==== Data section

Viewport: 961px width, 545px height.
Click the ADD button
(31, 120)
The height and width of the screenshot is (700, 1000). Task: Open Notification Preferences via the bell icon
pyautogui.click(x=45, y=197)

========

Retype each of the records above word for word, keeping every line intact.

> [Answer for the task]
Viewport: 961px width, 545px height.
Click the ADD button
(31, 120)
The height and width of the screenshot is (700, 1000). Task: Open Notification Preferences via the bell icon
pyautogui.click(x=45, y=197)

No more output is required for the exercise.